Clinical-Computed Tomographic Correlation of Spontaneous Intraventricular Hemorrhage Patients.
Sun Chul Hwang, Bum Tae Kim, Jae Chil Chang, Kyo Sung Joo, Won Han Shin, Soon Kwan Choi, Bark Jang Byun
Department of Neurosurgery, College of Medicine, Soonchunhyang University, Seoul, Korea.
ABSTRACT
Little has been known about clinical outcome in computed tomography(CT) documented intraventricular hemorrhage (IVH), especially in the third and fourth ventricles. A series of 114 patients with IVH in spontaneous intracranial hemorrhage diagnosed by CT, from January 1994 to December 1996, were studied retrospectively. The clinical findings, especially Glasgow Outcome Score(GOS), of these patient were compared with computed tomographic parameters on the Graeb's score, evidence of third ventricular hemorrhage, patency of fourth ventricle and hemorrhagic dilatation of fourth ventricle. The results were as following: 1) The underlying etiologies, in descending order, were hypertensive intracerebral hemorrhage(61.4%), subarachnoid hemorrhage(16.7%), moyamoya disease(13.2%), vascular malformation(5.3%), and unknown cause(3.5%).
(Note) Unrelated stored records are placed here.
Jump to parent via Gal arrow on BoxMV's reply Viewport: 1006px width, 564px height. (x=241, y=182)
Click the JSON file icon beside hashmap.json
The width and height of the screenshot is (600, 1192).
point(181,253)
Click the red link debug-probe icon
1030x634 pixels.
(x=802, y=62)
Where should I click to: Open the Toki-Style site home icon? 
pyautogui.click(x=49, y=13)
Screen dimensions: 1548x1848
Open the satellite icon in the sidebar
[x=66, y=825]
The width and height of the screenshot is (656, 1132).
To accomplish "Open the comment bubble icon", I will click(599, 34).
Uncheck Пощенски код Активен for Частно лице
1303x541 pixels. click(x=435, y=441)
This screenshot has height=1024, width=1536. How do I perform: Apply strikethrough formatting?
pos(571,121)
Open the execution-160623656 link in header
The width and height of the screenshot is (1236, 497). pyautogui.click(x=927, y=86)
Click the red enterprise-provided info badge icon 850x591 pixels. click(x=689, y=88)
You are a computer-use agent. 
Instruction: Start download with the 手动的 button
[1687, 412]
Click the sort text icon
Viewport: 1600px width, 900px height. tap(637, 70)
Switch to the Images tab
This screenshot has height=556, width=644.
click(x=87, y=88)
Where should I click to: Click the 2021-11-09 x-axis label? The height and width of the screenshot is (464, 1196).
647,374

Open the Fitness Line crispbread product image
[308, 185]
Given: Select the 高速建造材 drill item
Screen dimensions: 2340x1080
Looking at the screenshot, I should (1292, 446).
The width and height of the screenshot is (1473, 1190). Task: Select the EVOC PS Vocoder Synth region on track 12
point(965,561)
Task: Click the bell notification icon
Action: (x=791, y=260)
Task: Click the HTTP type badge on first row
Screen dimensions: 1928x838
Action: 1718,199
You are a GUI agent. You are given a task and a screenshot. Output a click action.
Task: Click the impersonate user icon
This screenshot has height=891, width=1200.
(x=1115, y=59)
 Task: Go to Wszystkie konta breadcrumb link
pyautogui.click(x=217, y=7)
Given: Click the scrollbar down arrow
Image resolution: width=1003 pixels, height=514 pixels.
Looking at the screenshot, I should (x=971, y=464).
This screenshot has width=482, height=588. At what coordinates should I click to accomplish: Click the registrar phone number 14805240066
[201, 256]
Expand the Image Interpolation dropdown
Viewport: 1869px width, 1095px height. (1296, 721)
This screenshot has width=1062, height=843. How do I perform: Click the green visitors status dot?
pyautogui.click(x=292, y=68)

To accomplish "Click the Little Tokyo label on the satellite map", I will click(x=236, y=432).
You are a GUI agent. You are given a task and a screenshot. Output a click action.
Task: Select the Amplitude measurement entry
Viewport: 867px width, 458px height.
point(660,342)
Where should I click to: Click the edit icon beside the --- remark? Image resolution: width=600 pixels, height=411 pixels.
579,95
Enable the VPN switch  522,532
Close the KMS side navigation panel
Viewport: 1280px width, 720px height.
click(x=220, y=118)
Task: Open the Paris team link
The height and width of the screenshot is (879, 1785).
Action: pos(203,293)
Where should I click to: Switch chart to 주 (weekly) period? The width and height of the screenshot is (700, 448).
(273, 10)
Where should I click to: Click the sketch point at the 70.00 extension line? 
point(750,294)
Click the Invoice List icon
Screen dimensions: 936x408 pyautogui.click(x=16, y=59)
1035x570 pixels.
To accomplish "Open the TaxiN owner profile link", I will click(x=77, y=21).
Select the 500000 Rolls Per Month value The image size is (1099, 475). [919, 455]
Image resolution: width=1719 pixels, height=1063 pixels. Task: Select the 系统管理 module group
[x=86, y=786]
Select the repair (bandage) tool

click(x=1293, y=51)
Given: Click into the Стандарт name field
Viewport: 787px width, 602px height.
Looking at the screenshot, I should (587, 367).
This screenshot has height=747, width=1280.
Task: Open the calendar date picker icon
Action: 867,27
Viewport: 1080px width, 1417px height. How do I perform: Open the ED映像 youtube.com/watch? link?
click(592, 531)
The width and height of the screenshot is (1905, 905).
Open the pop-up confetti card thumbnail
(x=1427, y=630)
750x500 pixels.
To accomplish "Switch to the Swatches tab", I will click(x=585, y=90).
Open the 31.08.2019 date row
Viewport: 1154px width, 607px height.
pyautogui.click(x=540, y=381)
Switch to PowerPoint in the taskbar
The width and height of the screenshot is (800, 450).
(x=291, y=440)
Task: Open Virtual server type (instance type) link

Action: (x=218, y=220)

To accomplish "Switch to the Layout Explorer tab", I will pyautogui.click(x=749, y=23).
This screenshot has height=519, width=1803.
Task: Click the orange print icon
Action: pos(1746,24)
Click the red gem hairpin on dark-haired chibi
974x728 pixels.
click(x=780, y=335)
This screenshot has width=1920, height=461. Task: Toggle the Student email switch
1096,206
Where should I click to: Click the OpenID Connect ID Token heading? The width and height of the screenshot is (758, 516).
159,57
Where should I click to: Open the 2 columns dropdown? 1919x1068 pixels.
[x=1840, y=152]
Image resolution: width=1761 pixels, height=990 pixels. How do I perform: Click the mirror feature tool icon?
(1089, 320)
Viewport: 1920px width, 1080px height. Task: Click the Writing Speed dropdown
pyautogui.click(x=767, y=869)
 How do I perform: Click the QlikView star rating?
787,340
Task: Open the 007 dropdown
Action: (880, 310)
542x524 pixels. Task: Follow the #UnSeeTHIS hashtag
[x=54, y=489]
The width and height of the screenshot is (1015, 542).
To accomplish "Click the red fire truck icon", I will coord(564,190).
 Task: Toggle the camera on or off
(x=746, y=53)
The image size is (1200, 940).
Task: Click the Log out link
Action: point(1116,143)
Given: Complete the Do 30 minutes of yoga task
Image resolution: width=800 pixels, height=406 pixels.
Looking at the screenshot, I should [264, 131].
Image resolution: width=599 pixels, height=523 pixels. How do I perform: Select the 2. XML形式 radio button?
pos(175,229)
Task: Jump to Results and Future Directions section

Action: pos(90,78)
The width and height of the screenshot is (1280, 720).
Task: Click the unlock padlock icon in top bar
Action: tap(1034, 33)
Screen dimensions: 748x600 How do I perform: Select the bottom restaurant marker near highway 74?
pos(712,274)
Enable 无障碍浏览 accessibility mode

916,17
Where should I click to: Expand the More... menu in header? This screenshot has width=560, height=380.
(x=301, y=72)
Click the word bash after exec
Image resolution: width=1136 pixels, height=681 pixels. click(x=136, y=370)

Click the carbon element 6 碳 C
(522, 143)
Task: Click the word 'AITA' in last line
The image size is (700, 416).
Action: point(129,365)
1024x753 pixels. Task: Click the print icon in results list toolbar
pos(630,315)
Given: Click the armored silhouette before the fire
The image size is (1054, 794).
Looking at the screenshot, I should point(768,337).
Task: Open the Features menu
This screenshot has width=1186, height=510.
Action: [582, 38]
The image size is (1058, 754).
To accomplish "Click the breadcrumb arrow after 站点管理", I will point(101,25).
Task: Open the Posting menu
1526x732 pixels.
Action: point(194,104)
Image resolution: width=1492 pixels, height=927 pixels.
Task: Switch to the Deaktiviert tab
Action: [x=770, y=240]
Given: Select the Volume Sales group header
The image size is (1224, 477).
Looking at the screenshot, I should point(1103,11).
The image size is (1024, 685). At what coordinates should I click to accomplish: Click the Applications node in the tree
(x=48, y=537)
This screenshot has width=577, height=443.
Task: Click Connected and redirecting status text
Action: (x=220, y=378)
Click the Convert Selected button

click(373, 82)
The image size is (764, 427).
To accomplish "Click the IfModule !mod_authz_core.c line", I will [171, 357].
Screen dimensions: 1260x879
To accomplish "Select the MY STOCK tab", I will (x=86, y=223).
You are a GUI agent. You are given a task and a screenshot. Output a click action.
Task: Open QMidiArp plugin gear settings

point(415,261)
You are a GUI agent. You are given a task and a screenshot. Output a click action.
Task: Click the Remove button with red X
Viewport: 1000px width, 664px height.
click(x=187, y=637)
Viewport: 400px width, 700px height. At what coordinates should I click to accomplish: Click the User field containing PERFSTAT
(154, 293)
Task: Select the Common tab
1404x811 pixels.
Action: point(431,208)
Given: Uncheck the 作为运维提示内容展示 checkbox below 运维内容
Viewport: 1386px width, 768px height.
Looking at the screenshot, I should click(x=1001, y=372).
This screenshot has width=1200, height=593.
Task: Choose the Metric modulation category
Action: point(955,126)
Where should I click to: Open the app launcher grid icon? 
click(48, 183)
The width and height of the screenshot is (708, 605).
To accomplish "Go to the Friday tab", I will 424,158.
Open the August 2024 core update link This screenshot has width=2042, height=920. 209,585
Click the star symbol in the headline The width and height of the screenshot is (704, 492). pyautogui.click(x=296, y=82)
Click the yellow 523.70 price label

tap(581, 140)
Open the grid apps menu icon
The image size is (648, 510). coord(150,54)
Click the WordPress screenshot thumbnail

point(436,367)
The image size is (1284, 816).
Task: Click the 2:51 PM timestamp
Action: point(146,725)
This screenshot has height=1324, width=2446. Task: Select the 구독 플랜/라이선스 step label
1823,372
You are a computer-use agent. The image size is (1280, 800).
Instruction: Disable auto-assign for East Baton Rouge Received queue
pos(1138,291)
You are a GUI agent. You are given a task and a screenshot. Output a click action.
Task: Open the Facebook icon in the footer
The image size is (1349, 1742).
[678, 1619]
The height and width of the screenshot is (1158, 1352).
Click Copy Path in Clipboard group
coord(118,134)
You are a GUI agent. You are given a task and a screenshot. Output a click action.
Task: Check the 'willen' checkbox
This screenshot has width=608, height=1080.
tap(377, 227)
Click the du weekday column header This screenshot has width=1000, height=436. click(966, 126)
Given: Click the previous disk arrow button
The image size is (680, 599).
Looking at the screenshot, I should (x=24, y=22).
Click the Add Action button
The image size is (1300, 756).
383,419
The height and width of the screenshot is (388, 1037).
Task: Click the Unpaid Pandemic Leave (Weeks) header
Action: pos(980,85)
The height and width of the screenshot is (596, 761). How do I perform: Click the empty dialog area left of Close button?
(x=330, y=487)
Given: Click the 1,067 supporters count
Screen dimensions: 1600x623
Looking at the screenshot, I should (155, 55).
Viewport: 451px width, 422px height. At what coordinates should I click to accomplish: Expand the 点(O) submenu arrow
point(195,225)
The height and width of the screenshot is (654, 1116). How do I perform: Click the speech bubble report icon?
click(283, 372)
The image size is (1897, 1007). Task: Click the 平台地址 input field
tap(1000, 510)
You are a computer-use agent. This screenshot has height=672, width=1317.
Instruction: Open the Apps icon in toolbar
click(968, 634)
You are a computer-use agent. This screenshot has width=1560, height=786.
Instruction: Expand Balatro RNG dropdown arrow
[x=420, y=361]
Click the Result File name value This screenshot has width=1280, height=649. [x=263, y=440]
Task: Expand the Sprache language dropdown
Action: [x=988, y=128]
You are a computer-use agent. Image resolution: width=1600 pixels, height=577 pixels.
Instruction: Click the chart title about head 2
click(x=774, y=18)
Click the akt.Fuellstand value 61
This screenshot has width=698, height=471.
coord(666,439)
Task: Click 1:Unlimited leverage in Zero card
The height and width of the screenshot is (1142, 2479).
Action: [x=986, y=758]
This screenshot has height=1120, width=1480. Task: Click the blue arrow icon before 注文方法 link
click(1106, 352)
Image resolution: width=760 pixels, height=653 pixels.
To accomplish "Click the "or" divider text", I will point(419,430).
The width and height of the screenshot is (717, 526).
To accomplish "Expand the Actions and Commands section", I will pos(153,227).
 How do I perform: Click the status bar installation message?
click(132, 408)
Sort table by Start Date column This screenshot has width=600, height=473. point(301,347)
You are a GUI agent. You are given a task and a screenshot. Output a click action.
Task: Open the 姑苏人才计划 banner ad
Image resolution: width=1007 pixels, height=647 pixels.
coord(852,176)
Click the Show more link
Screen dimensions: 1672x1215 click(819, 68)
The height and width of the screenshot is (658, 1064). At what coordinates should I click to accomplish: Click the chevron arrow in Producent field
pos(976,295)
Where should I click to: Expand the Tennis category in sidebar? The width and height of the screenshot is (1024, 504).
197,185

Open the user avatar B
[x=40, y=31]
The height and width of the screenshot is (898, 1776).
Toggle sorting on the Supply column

Moyamoya disease was the most common cause of pure IVH. 2) The bifrontal index (BFI), as an indicator of acute hydrocephalus after IVH, was closely correlated with consciousness level on admission, but not with GOS. 3) Graeb's score was correlated with GOS, but not with the volume of the intracerebral hematoma. 4) The third ventricular hemorrhage was associated with a worse outcome and hemorrhagic dilatation(>10.0mm) was associated with high mortality. 5) The absence of patency and the lateral dilatation(>20.0mm) in the fourth IVH was correlated with outcome. 6) In patients having the hemorrhagic dilatation of the fourth ventricle, Graeb's score and volume of intracerebral hematoma did not affect the outcome. In conclusion, Graeb's score, hemorrhagic dilatation of third ventricle, absence of fourth ventricle patency and lateral dilatation of the fourth ventricular hemorrhage in CT findings are correlated with the outcome in spontaneous IVH.